Carcinogenesis, Mutagenesis, Impairment Of Fertility
Testosterone has been tested by subcutaneous injection and implantation in mice and rats. In mice, the implant induced cervical-uterine tumors, which metastasized in some cases. There is suggestive evidence that injection of testosterone into some strains of female mice increases their susceptibility to hepatoma. Testosterone is also known to increase the number of tumors and decrease the degree of differentiation of chemically induced carcinomas of the liver in rats. Testosterone was negative in the in vitro Ames and in the in vivo mouse micronucleus assays. The administration of exogenous testosterone has been reported to suppress spermatogenesis in the rat, dog and non-human primates, which was reversible on cessation of the treatment.
Use In Specific Populations
Pregnancy Category X
AXIRON is contraindicated during pregnancy or in women who may become pregnant. Testosterone is teratogenic and may cause fetal harm. Exposure of a female fetus to androgens may result in varying degrees of virilization. If this drug is used during pregnancy, or if the patient becomes pregnant while taking this drug, the patient should be apprised of the potential hazard to a fetus.
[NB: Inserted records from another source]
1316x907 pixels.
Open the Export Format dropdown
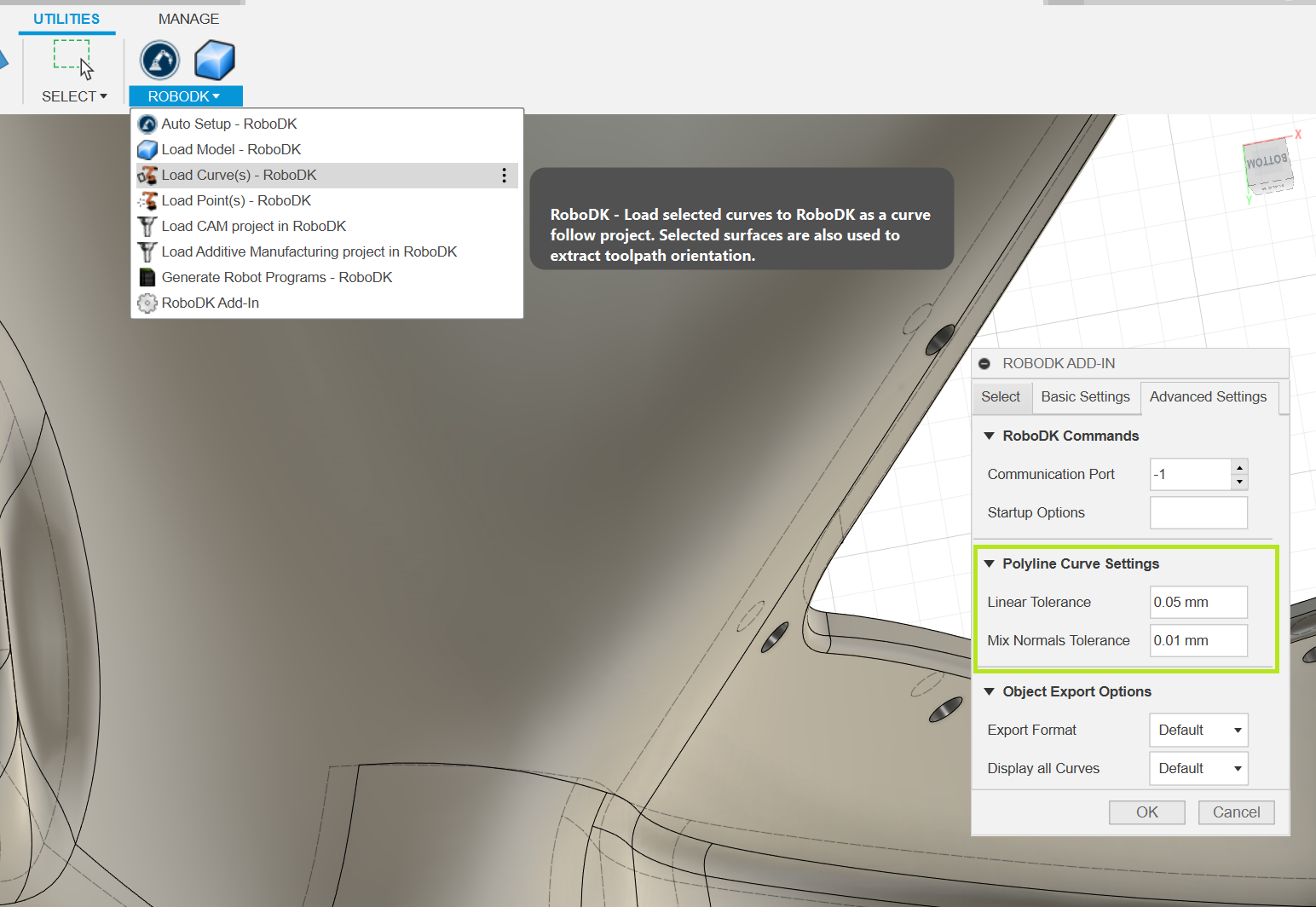[1198, 730]
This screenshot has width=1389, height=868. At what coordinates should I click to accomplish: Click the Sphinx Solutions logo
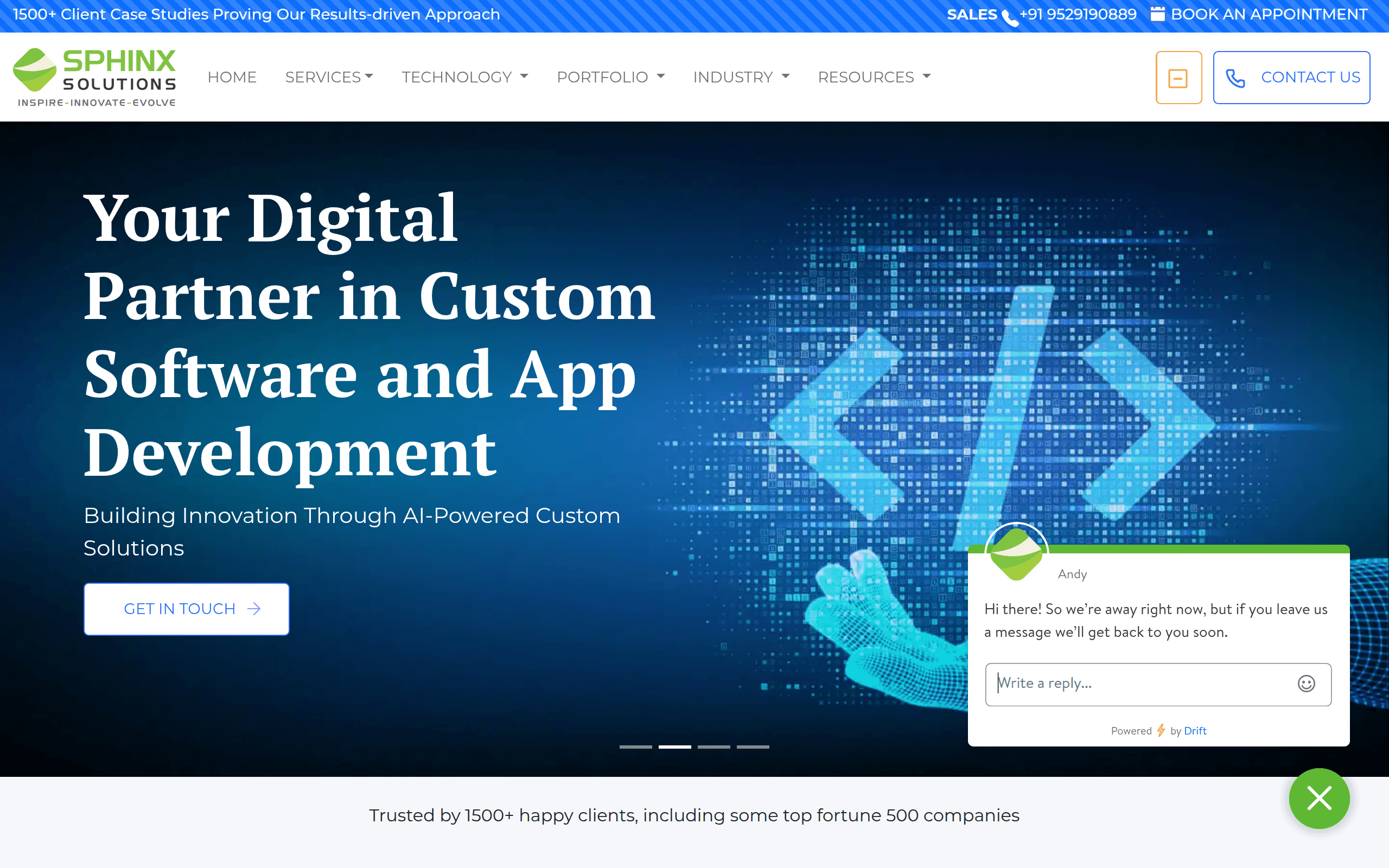pos(95,76)
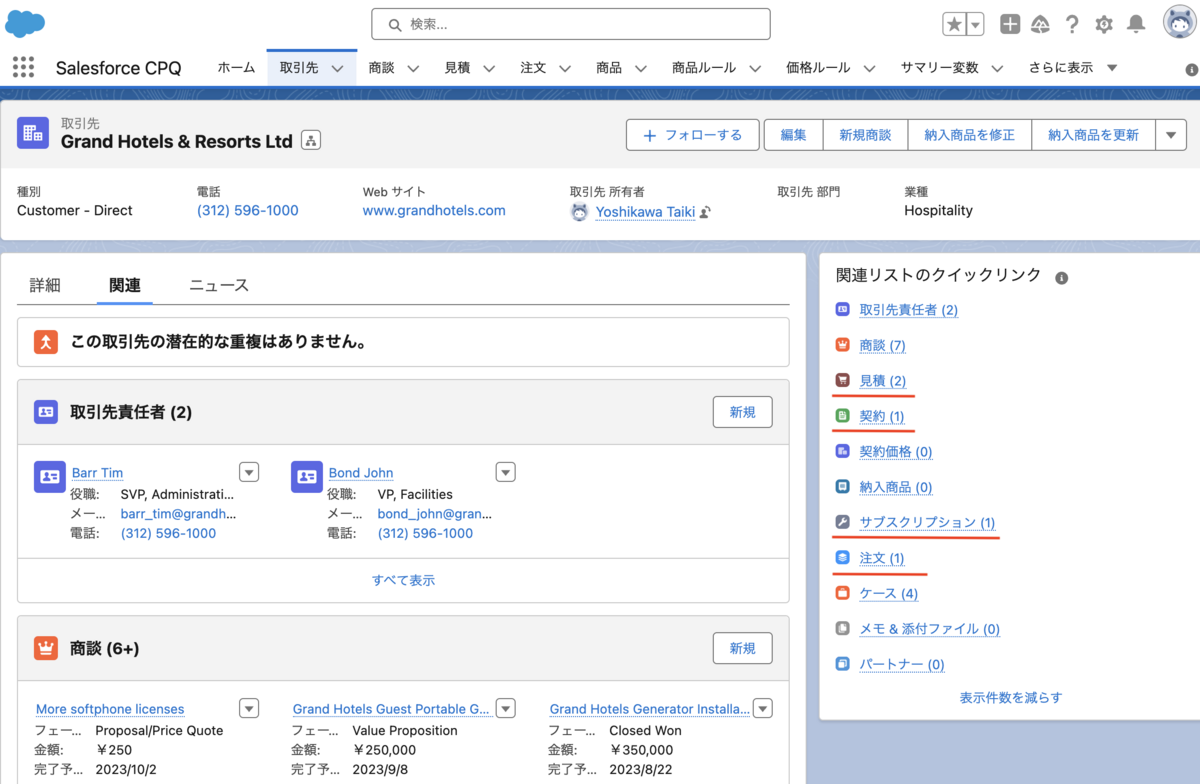
Task: Open the Salesforce Help question mark
Action: coord(1072,23)
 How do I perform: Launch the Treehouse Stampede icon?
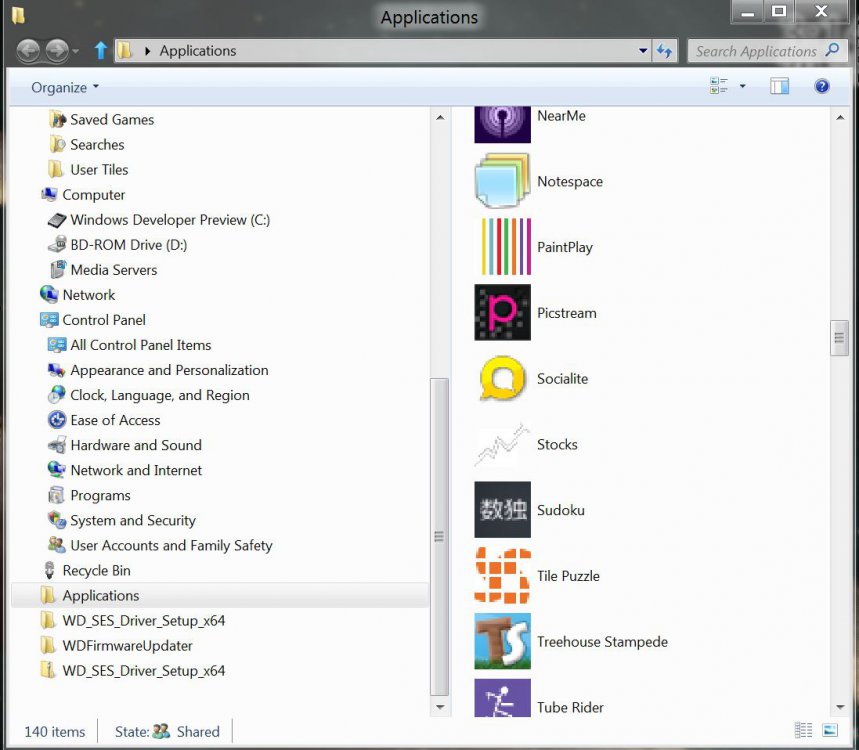pos(502,642)
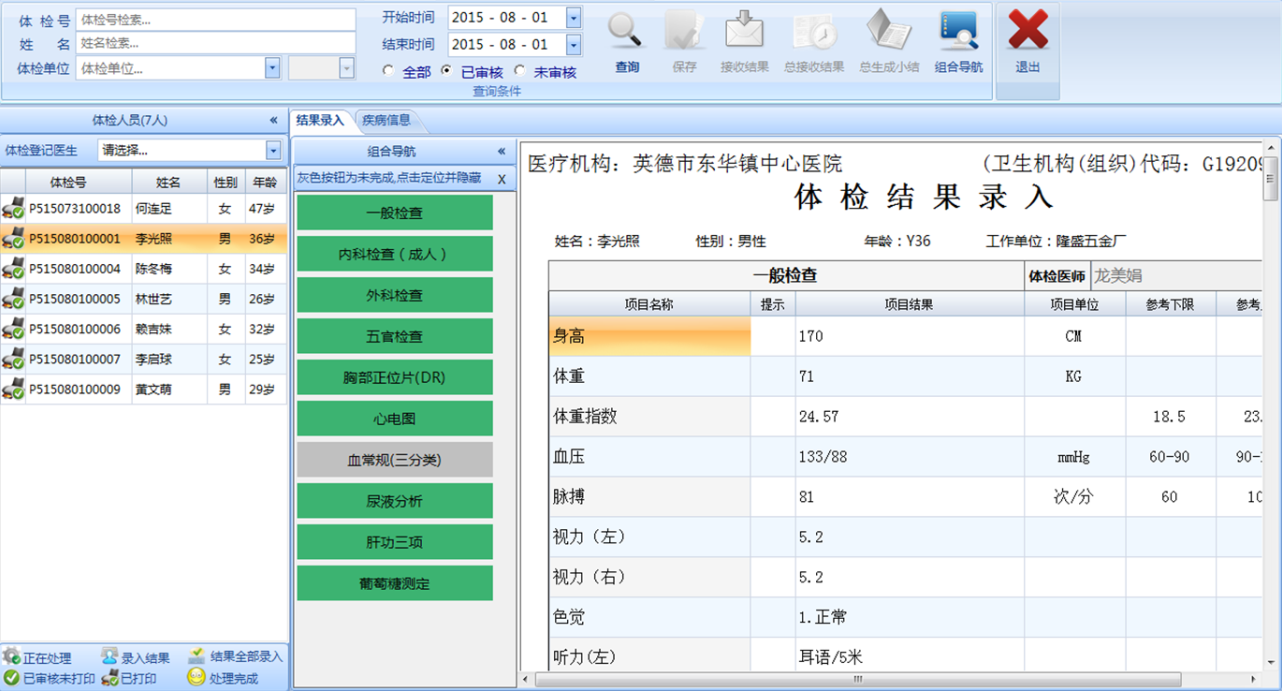Click the red 退出 exit icon
Image resolution: width=1282 pixels, height=691 pixels.
tap(1027, 32)

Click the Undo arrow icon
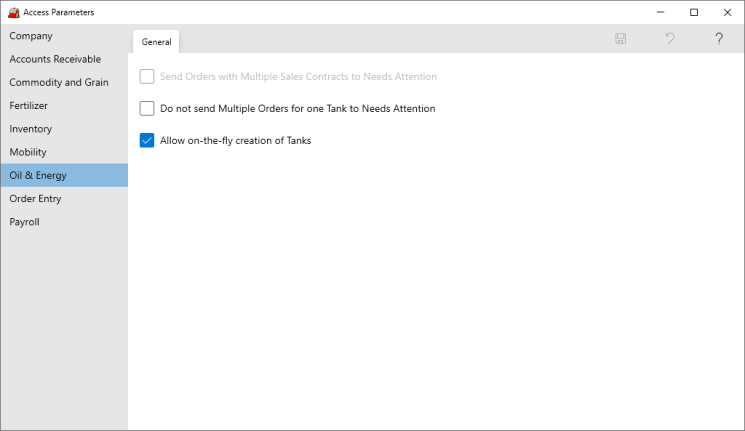(x=670, y=39)
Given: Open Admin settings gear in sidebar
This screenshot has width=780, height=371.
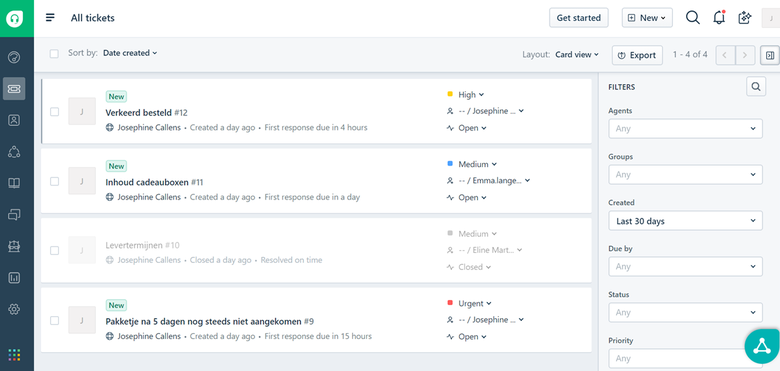Looking at the screenshot, I should pyautogui.click(x=14, y=309).
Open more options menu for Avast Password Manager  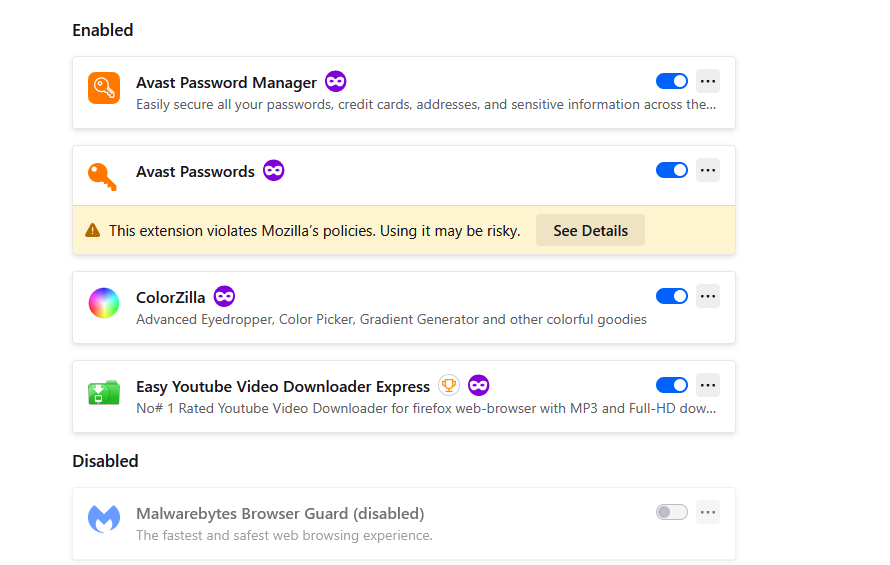point(708,81)
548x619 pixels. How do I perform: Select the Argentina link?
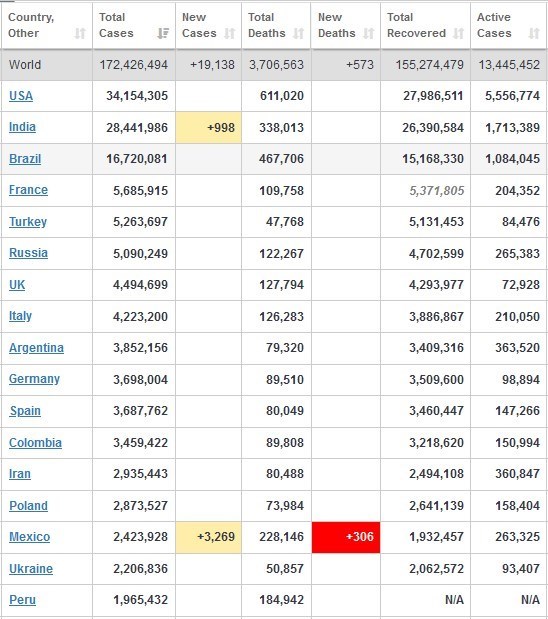point(36,348)
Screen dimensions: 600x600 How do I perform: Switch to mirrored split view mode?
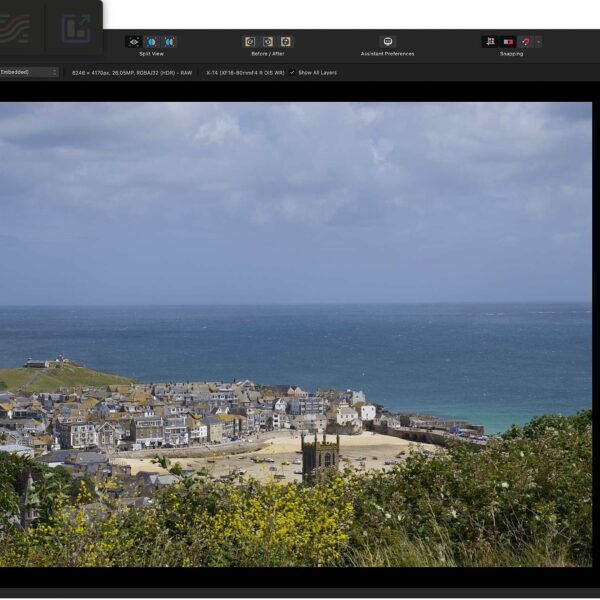click(x=169, y=42)
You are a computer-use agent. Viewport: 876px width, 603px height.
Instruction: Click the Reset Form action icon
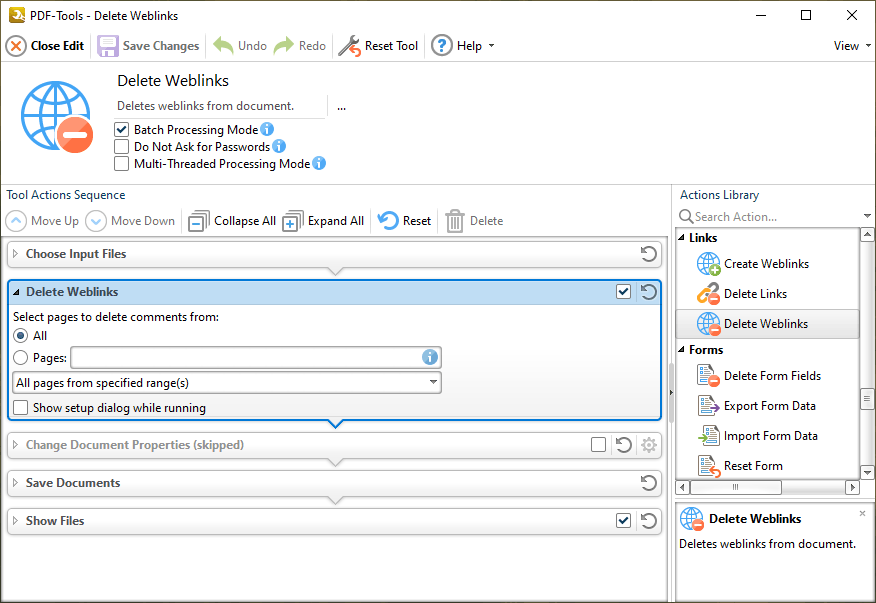[x=709, y=466]
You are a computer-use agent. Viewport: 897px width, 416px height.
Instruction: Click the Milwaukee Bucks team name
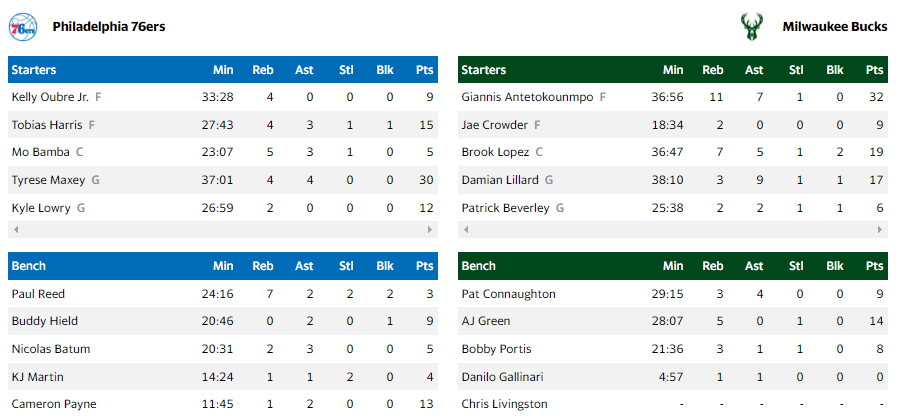834,27
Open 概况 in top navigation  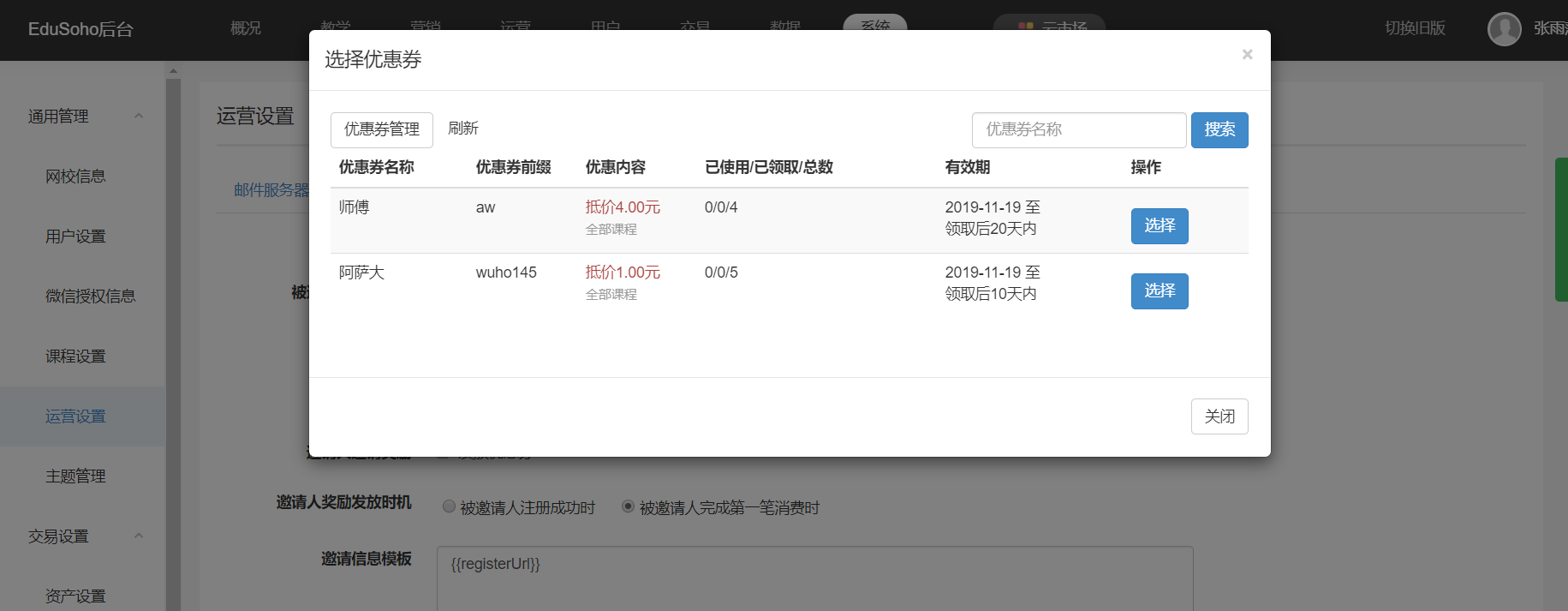click(246, 28)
Although it is not known how much testosterone transfers into human milk, AXIRON is contraindicated in nursing women because of the potential for serious adverse reactions in nursing infants. Testosterone and other androgens may adversely affect lactation. [See CONTRAINDICATIONS].
Safety and efficacy of AXIRON has not been established in males < 18 years of age. Improper use may result in acceleration of bone age and premature closure of epiphyses.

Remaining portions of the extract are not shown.